I gave some more thought to the matter of finding out about software rendering, and decided to start a new, unlcattered thread with these thoughts.
I see two different uses for finding out about software rendering: detection and prevention. Detection means finding out that software rendering took place. Prevention means finding that software rendering will take place before it happens, so that the program can adapt, and not cause this condition.
I will start with detection, which I currently see as more important, and which should be easier to implement. My own experience, and a lot of questions in the “advanced OpenGL” forum, will testify that getting software rendering is quite common, yet it’s often not recognized, and even if we guess that this is the problem, there is no way to verify this. It would therefore be valuable to know that software rendering did take place. This is helpful not only for the debug and in-house testing, but the test can be included in the software to allow a user who suffers from a case of “very slow rendering” to diagnose the problem, and send a meaningful report to the developer (“your f*&^ing game is using software rendering on my expensive overclocked GeForce3”).
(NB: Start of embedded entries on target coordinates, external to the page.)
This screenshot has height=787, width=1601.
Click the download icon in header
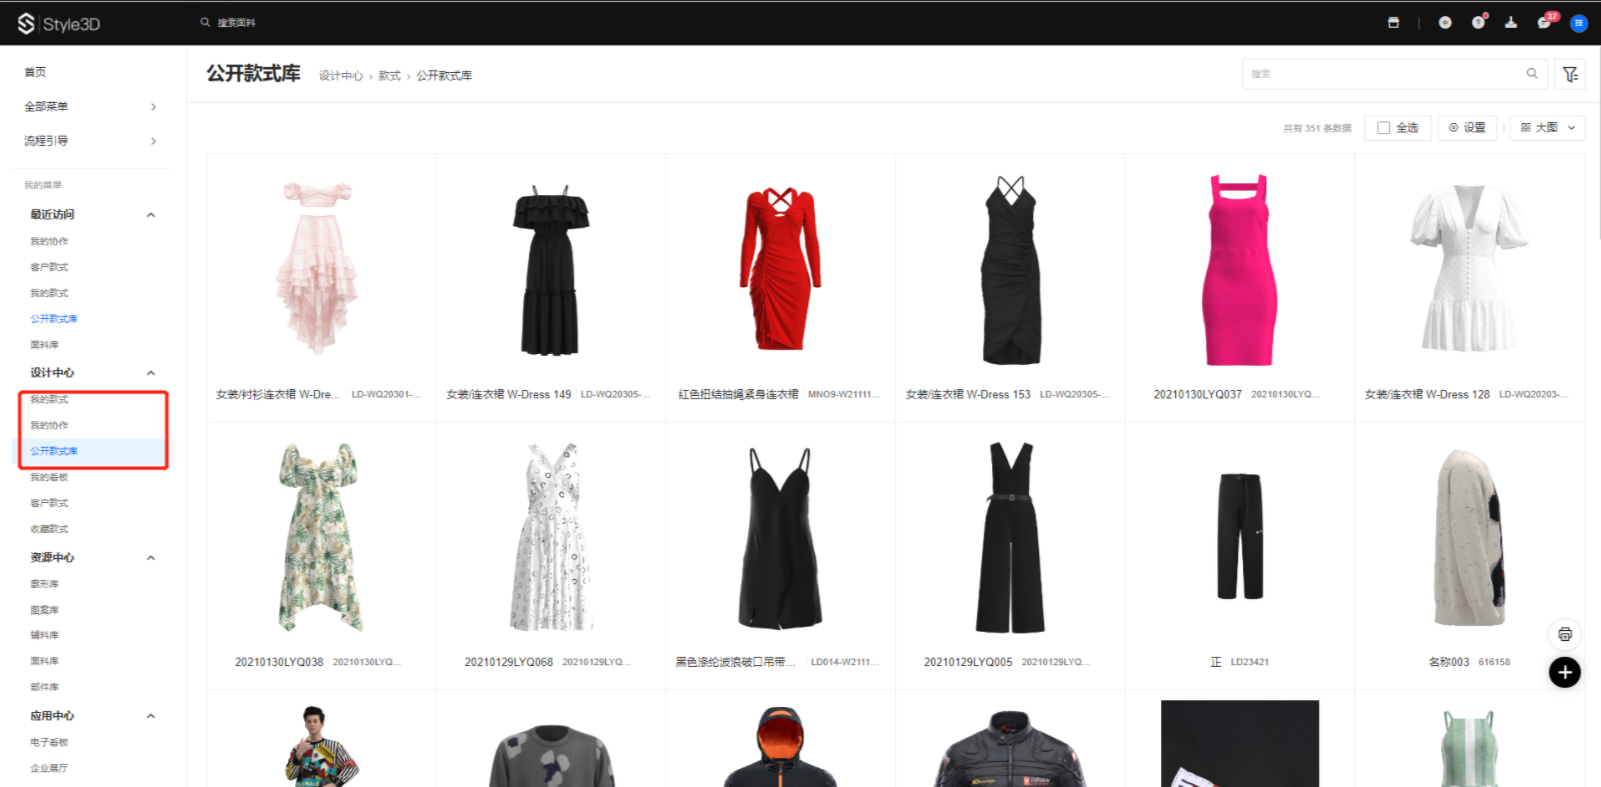(x=1511, y=23)
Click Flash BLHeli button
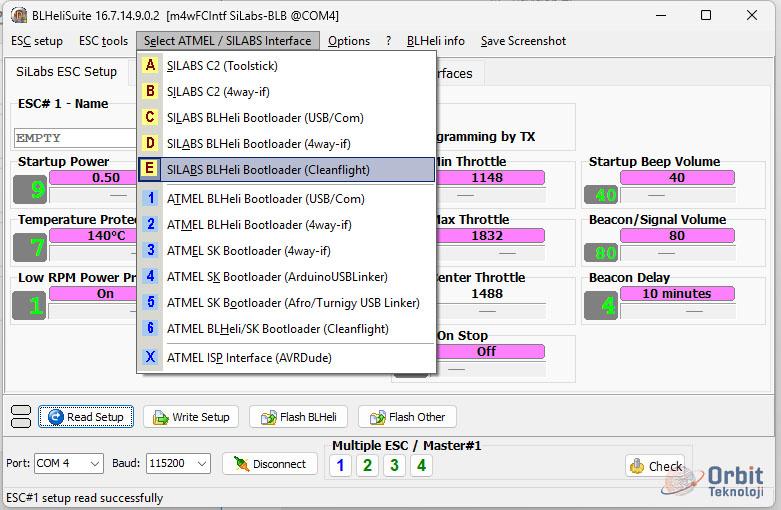The image size is (781, 510). click(297, 417)
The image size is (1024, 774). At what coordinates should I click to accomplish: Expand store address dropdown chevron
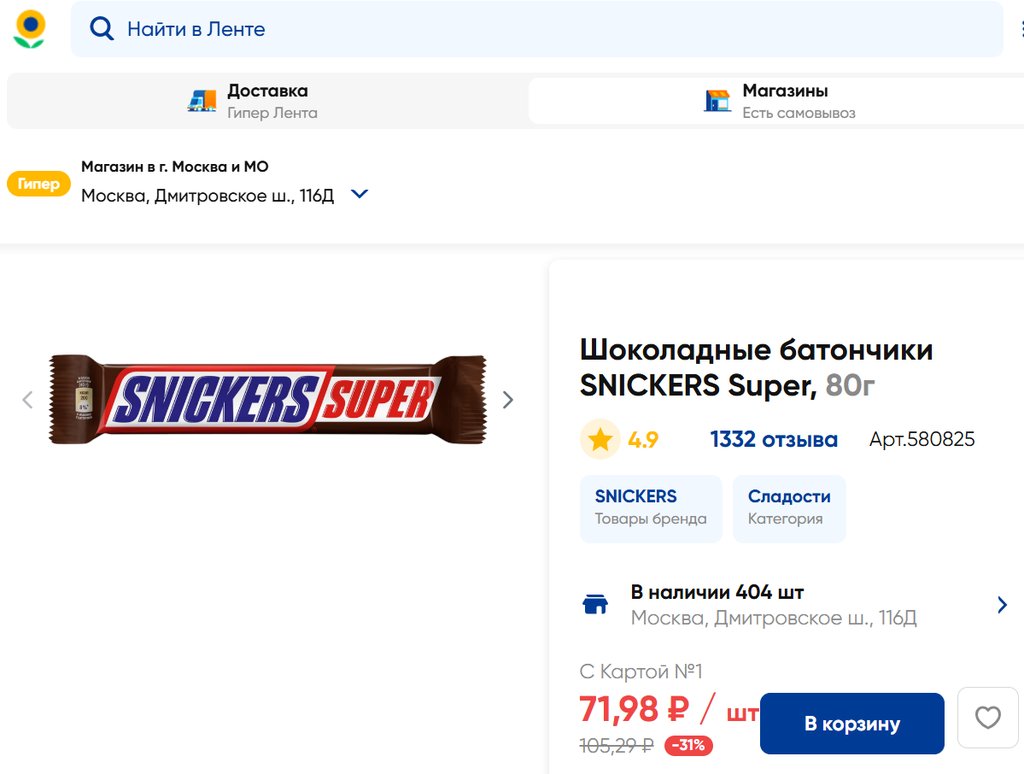click(x=360, y=194)
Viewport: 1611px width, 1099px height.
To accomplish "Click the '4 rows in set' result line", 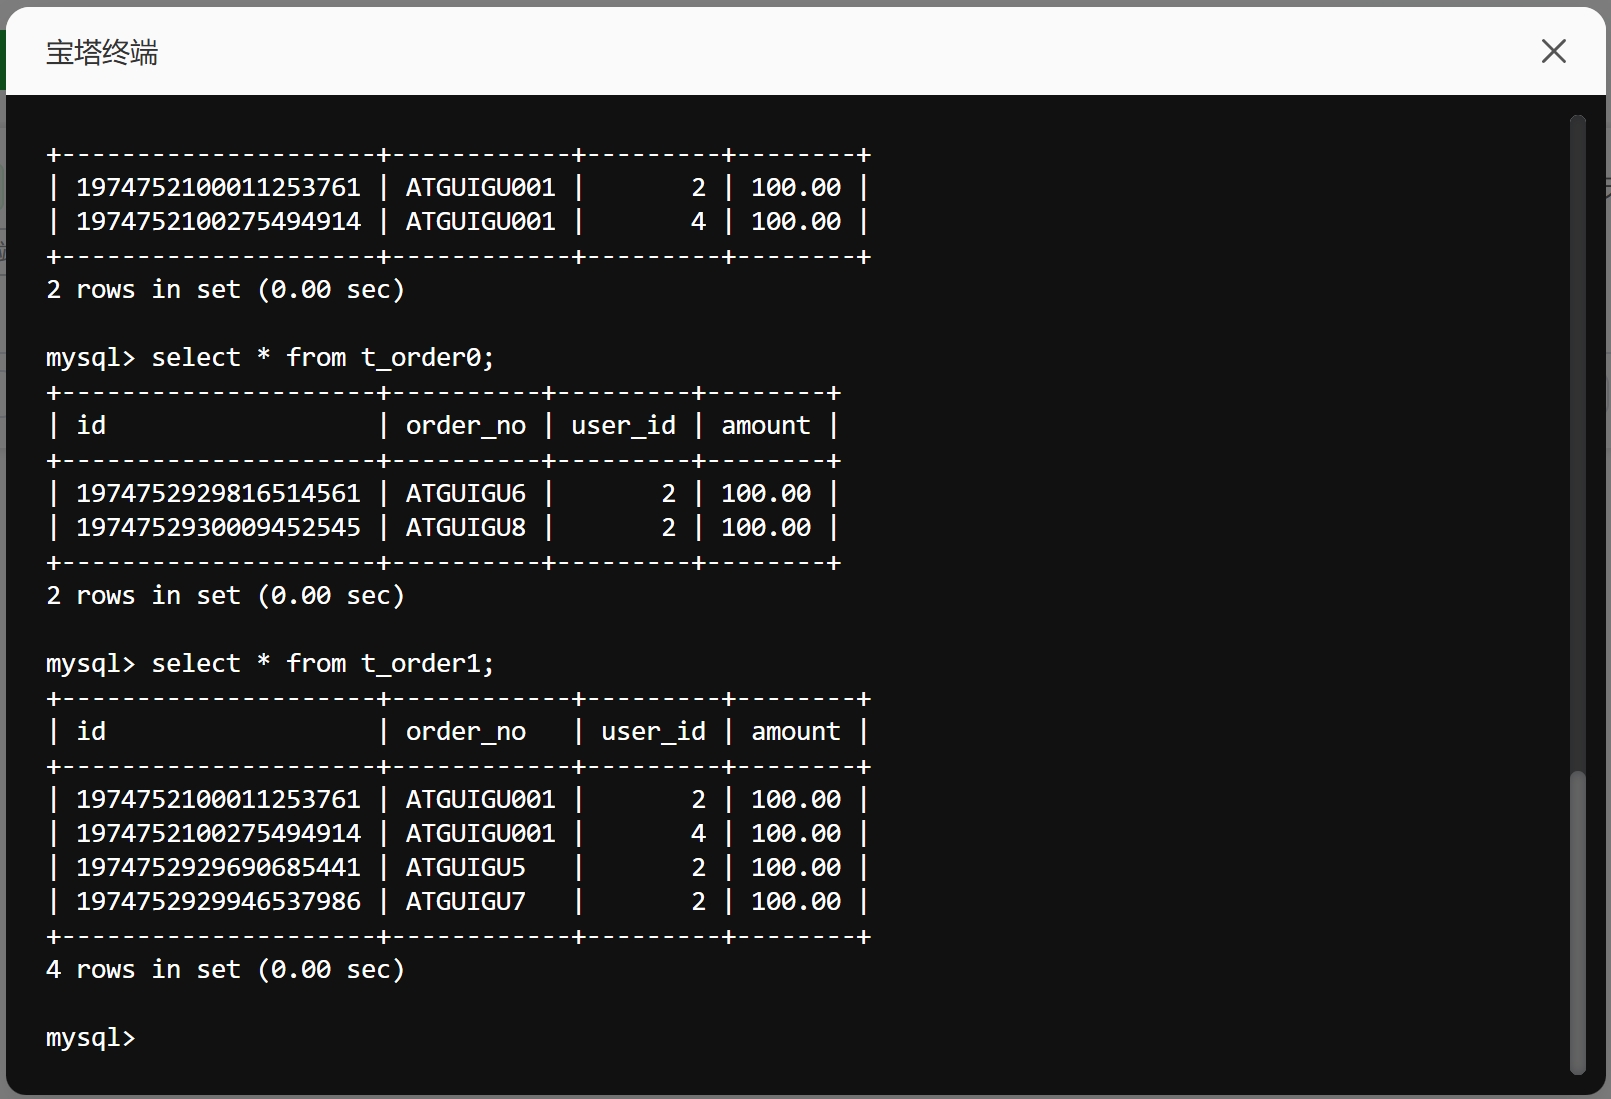I will point(225,970).
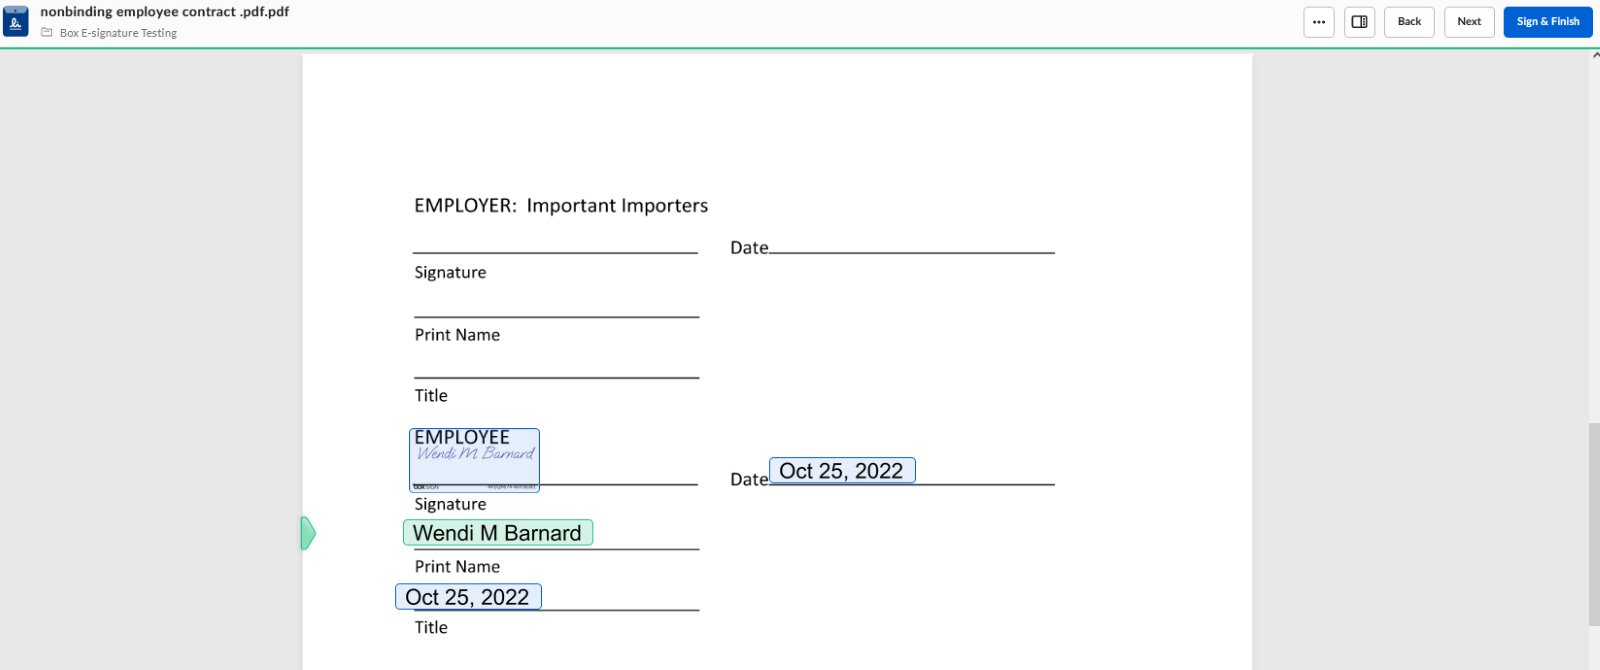Jump to the next field with Next
Image resolution: width=1600 pixels, height=670 pixels.
[1469, 22]
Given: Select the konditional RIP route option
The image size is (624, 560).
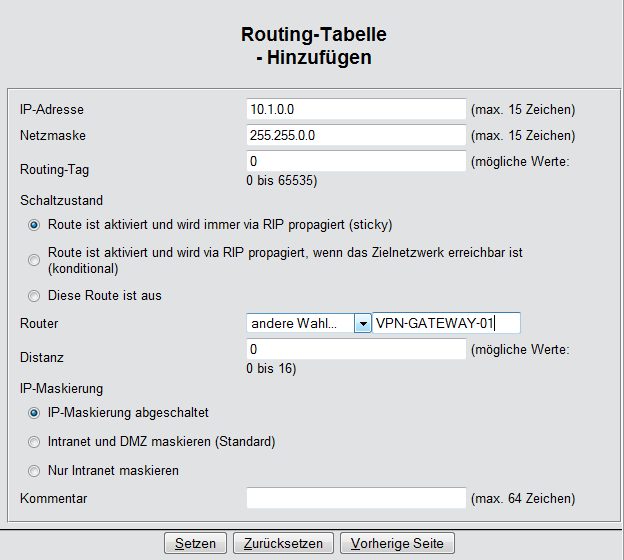Looking at the screenshot, I should click(35, 260).
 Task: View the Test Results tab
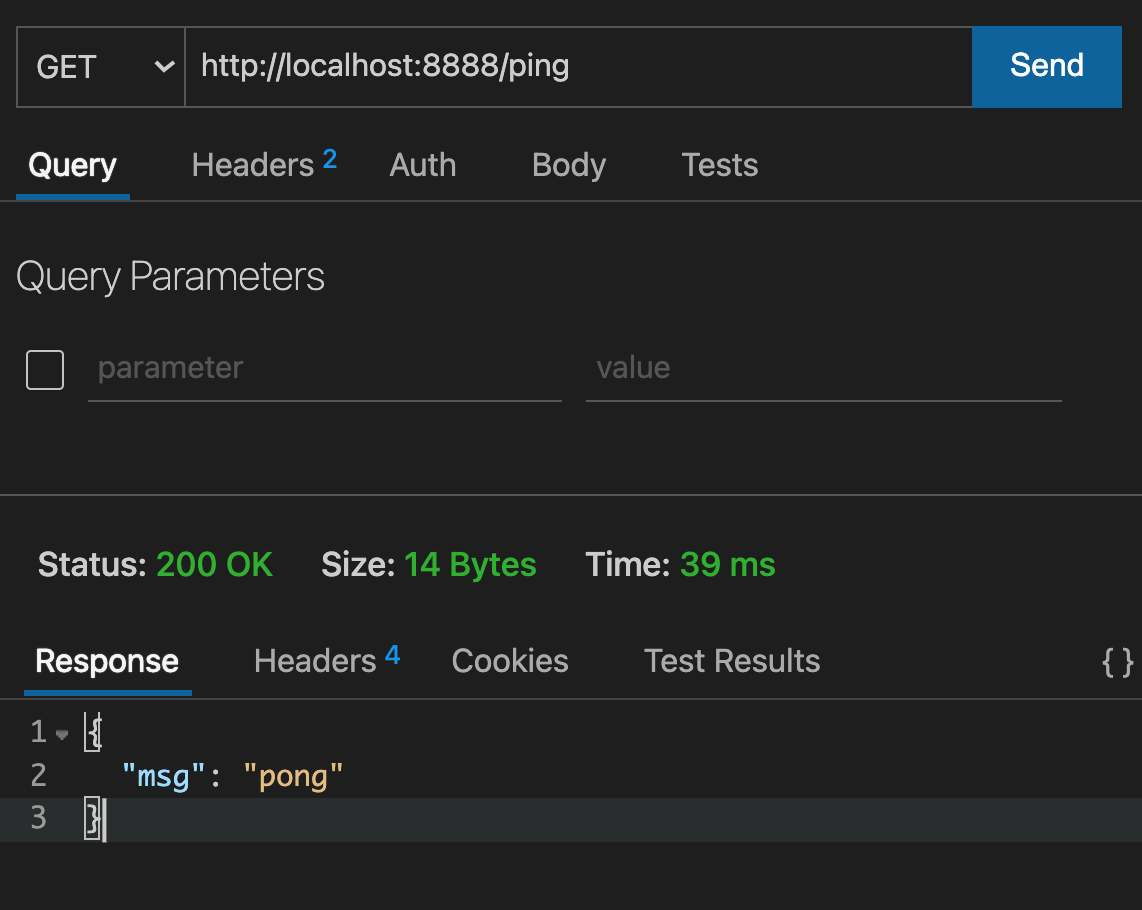(732, 661)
Detecting that software rendering had occurred could be done using a mechanism similar to glError, as suggested by Dodger in the original thread. That is, when software rendering takes place, a flag is set, and it can be read (and at the same time reset) by the program. I think that this should not be difficult to implement - the ICD can set this flag when it performs software rendering. The flag can’t be guaranteed to always be valid (by this I mean, you can’t really tell when it will be set), but it should be valid after a call to glFinish() or equivalent. (It’d be good to have other ways to guarantee it’s validity - perhaps similar to NV_fence - to allow to find more easily where software rendering happened within the frame.)
While I’m using the term “software rendering”, it’s actually made of several different operations. In the original message I used it for “triangle rasterisation”, but it could also mean “line rasterisation”, “buffer operations” and “vertex processing”. By software buffer operations I mean operations like copy to texture and using the accumulation buffer, that use copying from card memory to system memory, and would not have done so in a full hardware implementation. By “vertex processing” I mean T&L and vertex shaders. (Are there are other categories you can think of?) These different categories should be detectable within the flag (as different flags, or bits within one flag).
Now to prevention. While detection can allow finding out that software rendering had happened, it doesn’t make it easy to pinpoint the cause of software rendering. Being able to query for a software rendering condition before it happens can allow diagnosing the problem better, and possibly to eliminate software rendering seamlessly at runtime, by eliminating some features. Implementing a short “prevention” style code after context creation can help identify the problematic condition of software rendering, without the need for doing rendering, which can be invaluable for testing when some features are used only in certain places in the program (such as only in certain scenes).
The main problem with this is that it’s more difficult to implement. There is no way to guarantee that software rendering will or will not take place, as it highly depends on what the program is doing. However, there are cases where it is possible to say “a feature you have asked for will result in software rendering if you use it.” This is naturally only possible when the user has asked for a feature. For example, any OpenGL 1.2 context will provide 3D textures. Since this feature is not specifically requested, it can’t be reported to be in software. However, asking for EXT_texture3D can be made a specific request, and this guarantee (that software rendering will be used for it) can be made for it.
Such an indication that software rendering will happen (and I’m mainly talking about triangle rasterisation) can be made available in both mode selection (WGL) and as a function for extension querying. In addition, a query to test whether the current state will lead to guaranteed software rendering can be made available. For example, if line smoothing is enabled, a query of “will drawing lines result in software rendering” should return true if this is what line drawing will do. The result of this query should be interpreted as “yes” or “I don’t know” and not “yes/no”.
While prevention is more difficult to implement than detection, it should still be quite possible. The “is guaranteed to be software rendering”, or “yes / don’t know” interpretation, allows the ICD programmers to not test conditions that may be impossible or just too complicated to test. Yet, this can provide the benefits of prevention in most cases, and in the cases when this is not possible, it would always be possible to know in retrospect that software rendering occurred, if detection is also available.
I’d appreciate comments, especially from Matt and others “in the know”.